I remeber figuring out all the christian stuff when we read this at school. My First Allegory - I picked it up in one place and it expanded and expanded. I felt exhilarated by the discovery - but it kind of killed my interest in the books, cos christianity meant the stuff they wittered on about at brownies, and i hated that too. I was really dissapointed at the end of TLTWATW when Susan (my fave character) was all glam and grown up and then she had to come back and be a child again. I wanted the book to end with them adults in narnia.

So when I read what Pulman said about sexual coming of age being a good thing in kids books, that kind of struck a chord.
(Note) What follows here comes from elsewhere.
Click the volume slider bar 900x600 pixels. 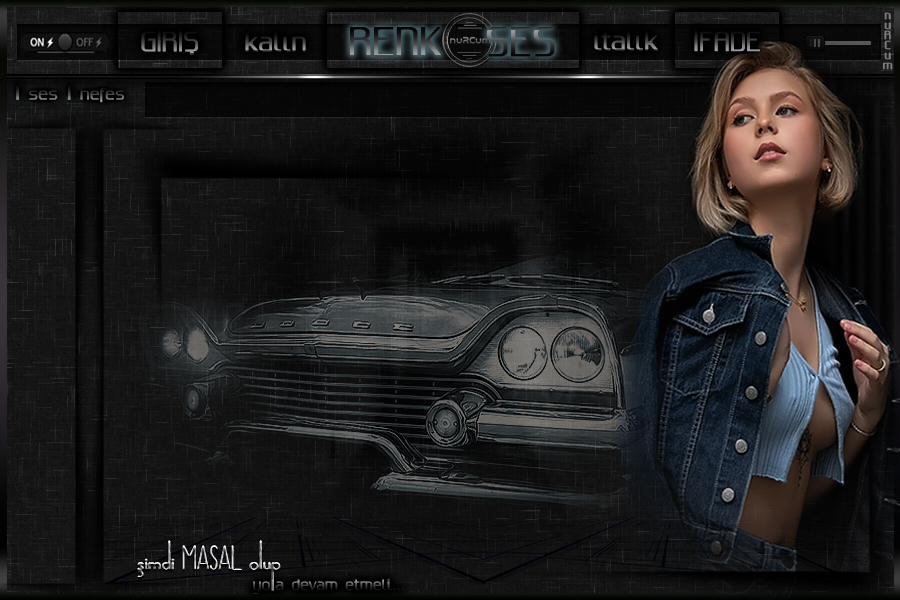coord(848,43)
FWIW i'm not too fussed either way about the film. I don't like talking animals. And I don't like LOTR or those films either.
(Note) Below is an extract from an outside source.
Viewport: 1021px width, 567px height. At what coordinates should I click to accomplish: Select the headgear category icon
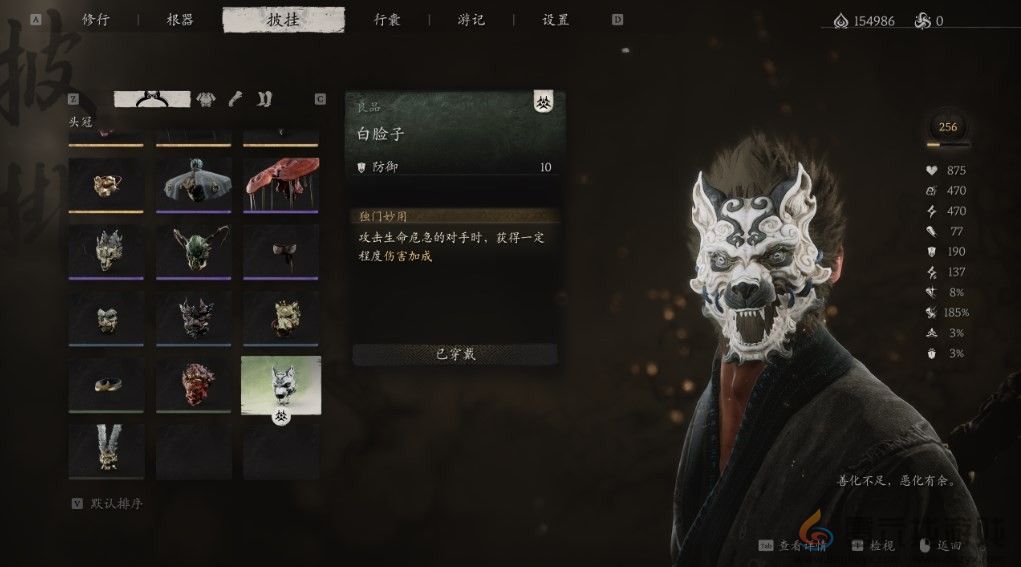click(151, 98)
That said i'd like to see the His dark Materials books filmed. There's some bloody great ideas and fantasy for kids.
 
marty21 said:
i never read these books as a kid, are they worth reading now? probably will see the film, looks great on the clips and that...
See the film, the books are excellent, for a child, but it would appear they fall down badly under an adults eye :(
 
MarkMark said:
I liked 'the magicians nephew', that would make a great film too!
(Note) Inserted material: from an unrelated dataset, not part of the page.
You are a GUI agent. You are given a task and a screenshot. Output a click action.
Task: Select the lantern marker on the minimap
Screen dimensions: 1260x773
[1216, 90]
(surely they should do *that one* first anyway, after all genesis is before the gospel.. right?)

Nah, TMN isn't that great an introduction to the series. It's more a 'prequel'.
 
I think I must be the only person on thsi thread that actually likes Moorcock (or at least some of it) :(

Oh and he's definatley right about Peake and T.H.White both fantastic writers.
 
i can't *wait* till friday!

can'twaitcan'twaitcan'twaitcan'twait.

just saw another clip on the news: from what i have seen thus far it appears to capture my imagination really well. i haven't been back to narnia for ages and really hope it's as superb as my imagination.

yay. etc.
 
I,m looking forward to seeing this film.The Narnia books were my first literary love and also the reason why Iopen as many wooden wardrobe doors as I can though thanks to the efforts of m.f.i. they are a rare thing now.
 
Well i saw it tonight and really enjoyed it,

tilda swinton made me feel kinda funny is it bad to lust after the witch? :o

great battle sequences, not having read the books didn't spoil it, I might have a go at reading them now. mrs21 just bought the collection for a few quid, we're off on holiday for a week in january, to a cottage with no tv, so could be just the time to read them :)
 
Did anyone sit through the credits- I only discovered there was a bit after they had finished :o

Midly amusing but no great film I'm afraid :(
 
RenegadeDog said:
That's good. He looked like utter piss in the old BBC version. Even as a 13 year old that didn't impress me one bit. Damn cheap BBC budgets! :mad:

I was watching this yesterday, the crappy special effects are part of the charm! I like the way it's not slick and over produced.

Don't know if I can handle sitting through a 2 1/2 hour childrens film either. I think I'll stick to laughing at the BBC version.